**Exercise prompt:** Repeat, exactly and alone, every line from the line that contains "Brimstone Cup (87, 2462)" to the end of the entries.

Stored data
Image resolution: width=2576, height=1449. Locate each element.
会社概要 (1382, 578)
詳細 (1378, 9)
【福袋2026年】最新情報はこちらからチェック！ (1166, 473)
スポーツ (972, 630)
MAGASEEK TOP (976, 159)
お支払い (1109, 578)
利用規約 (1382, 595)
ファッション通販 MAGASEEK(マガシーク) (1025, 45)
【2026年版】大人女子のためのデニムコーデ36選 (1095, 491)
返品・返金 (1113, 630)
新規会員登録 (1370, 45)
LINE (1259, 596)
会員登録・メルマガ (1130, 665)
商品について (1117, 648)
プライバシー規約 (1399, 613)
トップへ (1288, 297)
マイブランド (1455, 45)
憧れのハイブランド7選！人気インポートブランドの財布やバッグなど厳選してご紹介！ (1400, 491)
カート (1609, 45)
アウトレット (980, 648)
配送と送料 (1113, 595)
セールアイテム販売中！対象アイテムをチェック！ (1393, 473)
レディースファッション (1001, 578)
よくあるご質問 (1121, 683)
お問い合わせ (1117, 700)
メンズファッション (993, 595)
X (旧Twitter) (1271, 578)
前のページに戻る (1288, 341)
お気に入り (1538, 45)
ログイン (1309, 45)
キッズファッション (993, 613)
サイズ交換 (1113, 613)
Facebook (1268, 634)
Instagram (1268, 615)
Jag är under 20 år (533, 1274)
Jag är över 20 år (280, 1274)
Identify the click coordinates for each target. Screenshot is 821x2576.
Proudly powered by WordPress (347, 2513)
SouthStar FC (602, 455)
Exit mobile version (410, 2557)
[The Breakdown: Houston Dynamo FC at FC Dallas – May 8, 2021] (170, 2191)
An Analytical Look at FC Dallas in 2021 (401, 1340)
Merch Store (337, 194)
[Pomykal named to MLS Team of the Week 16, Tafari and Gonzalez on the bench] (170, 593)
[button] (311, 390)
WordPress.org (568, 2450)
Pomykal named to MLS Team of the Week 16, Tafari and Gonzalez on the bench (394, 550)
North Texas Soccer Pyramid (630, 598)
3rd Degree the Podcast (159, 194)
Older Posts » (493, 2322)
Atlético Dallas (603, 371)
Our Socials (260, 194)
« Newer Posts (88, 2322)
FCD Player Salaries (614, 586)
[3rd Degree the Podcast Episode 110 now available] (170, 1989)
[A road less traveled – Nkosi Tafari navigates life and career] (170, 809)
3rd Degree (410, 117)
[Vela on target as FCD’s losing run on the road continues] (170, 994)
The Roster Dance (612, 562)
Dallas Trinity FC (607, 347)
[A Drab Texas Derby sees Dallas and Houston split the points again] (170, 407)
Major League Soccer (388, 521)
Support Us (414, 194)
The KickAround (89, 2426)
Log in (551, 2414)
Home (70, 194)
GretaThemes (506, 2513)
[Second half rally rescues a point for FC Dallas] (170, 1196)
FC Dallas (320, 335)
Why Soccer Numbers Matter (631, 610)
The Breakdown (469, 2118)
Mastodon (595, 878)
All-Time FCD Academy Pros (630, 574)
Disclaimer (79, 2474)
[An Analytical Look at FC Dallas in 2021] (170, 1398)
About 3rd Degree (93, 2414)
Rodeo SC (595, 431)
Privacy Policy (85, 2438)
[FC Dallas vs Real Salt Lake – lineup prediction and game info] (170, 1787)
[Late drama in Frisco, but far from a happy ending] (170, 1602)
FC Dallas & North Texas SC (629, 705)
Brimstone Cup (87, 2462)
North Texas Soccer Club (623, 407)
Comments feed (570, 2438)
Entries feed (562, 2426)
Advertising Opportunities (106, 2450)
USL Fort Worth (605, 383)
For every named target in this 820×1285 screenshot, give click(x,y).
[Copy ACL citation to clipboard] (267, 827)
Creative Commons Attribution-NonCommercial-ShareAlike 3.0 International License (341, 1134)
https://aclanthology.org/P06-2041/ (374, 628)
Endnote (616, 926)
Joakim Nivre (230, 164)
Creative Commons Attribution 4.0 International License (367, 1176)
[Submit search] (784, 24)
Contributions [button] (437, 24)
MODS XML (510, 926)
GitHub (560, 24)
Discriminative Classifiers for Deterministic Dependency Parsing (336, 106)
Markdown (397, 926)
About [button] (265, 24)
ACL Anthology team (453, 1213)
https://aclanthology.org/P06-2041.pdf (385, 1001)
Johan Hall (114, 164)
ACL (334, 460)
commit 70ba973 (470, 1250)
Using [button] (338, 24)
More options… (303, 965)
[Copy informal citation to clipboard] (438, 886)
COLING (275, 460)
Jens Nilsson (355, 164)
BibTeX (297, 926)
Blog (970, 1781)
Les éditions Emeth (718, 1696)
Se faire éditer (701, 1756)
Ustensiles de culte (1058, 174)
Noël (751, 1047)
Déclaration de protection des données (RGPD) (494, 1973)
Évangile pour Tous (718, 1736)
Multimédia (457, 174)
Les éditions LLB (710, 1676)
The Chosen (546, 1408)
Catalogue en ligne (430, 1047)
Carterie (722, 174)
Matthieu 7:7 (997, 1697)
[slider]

**Answer to the exercise:**
Brimstone Cup (87, 2462)
North Texas Soccer Club (623, 407)
Comments feed (570, 2438)
Entries feed (562, 2426)
Advertising Opportunities (106, 2450)
USL Fort Worth (605, 383)
For every named target in this 820×1285 screenshot, give click(x,y).
[Copy ACL citation to clipboard] (267, 827)
Creative Commons Attribution-NonCommercial-ShareAlike 3.0 International License (341, 1134)
https://aclanthology.org/P06-2041/ (374, 628)
Endnote (616, 926)
Joakim Nivre (230, 164)
Creative Commons Attribution 4.0 International License (367, 1176)
[Submit search] (784, 24)
Contributions [button] (437, 24)
MODS XML (510, 926)
GitHub (560, 24)
Discriminative Classifiers for Deterministic Dependency Parsing (336, 106)
Markdown (397, 926)
About [button] (265, 24)
ACL Anthology team (453, 1213)
https://aclanthology.org/P06-2041.pdf (385, 1001)
Johan Hall (114, 164)
ACL (334, 460)
commit 70ba973 (470, 1250)
Using [button] (338, 24)
More options… (303, 965)
[Copy informal citation to clipboard] (438, 886)
COLING (275, 460)
Jens Nilsson (355, 164)
BibTeX (297, 926)
Blog (970, 1781)
Les éditions Emeth (718, 1696)
Se faire éditer (701, 1756)
Ustensiles de culte (1058, 174)
Noël (751, 1047)
Déclaration de protection des données (RGPD) (494, 1973)
Évangile pour Tous (718, 1736)
Multimédia (457, 174)
Les éditions LLB (710, 1676)
The Chosen (546, 1408)
Catalogue en ligne (430, 1047)
Carterie (722, 174)
Matthieu 7:7 (997, 1697)
[slider]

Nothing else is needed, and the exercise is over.